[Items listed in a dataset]
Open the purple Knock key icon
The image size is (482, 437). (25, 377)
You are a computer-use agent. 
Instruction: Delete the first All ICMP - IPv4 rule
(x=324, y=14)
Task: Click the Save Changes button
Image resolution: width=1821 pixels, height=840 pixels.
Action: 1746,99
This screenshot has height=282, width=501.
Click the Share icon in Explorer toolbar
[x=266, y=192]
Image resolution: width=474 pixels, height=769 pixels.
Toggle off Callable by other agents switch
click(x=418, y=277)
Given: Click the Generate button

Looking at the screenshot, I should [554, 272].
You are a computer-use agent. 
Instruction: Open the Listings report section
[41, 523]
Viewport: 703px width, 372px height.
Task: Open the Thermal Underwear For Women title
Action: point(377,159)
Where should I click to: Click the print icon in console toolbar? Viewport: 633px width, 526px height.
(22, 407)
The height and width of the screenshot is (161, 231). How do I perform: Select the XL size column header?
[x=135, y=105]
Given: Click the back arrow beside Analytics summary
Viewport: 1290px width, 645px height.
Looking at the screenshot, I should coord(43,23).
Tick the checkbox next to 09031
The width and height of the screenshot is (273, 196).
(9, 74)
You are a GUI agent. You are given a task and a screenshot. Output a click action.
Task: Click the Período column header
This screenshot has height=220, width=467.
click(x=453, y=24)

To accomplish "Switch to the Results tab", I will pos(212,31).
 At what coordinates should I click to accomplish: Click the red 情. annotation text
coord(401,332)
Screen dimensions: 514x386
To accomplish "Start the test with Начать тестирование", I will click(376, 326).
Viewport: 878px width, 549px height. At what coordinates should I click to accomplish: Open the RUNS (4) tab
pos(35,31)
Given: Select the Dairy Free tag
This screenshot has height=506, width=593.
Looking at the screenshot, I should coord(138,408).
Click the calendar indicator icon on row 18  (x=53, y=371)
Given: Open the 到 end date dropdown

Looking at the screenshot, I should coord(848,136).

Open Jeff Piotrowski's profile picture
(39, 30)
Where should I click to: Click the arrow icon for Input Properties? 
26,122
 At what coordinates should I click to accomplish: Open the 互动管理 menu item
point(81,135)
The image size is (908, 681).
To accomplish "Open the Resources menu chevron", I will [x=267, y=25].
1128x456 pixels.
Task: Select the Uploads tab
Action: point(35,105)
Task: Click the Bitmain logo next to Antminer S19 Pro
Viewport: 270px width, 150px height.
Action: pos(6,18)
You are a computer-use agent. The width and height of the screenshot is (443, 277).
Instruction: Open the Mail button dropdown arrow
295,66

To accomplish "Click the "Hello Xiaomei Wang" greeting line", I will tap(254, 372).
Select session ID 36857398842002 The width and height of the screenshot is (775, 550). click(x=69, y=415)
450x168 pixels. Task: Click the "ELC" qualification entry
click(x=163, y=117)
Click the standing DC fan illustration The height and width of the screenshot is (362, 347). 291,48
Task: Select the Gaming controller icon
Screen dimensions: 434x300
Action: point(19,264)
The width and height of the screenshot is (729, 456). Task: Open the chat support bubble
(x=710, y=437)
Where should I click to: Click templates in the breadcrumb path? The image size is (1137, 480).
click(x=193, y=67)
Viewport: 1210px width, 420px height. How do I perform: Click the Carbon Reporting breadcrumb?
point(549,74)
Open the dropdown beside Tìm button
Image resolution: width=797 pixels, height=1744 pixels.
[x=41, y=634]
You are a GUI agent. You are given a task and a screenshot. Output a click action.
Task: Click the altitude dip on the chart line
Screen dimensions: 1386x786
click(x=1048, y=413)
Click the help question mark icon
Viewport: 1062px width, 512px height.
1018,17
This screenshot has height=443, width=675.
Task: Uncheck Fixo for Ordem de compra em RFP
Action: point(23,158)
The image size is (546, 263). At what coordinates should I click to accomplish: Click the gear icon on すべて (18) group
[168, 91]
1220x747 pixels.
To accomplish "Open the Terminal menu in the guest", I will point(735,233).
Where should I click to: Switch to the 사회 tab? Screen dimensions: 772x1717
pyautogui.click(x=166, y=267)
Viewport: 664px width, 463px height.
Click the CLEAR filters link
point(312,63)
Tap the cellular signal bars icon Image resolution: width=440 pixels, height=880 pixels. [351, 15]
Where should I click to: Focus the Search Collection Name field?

◆ **Task directions**
Above are the records; report each line in them that includes the word "next".

◆ **Answer section**
Tick the checkbox next to 09031
Task: Click the Bitmain logo next to Antminer S19 Pro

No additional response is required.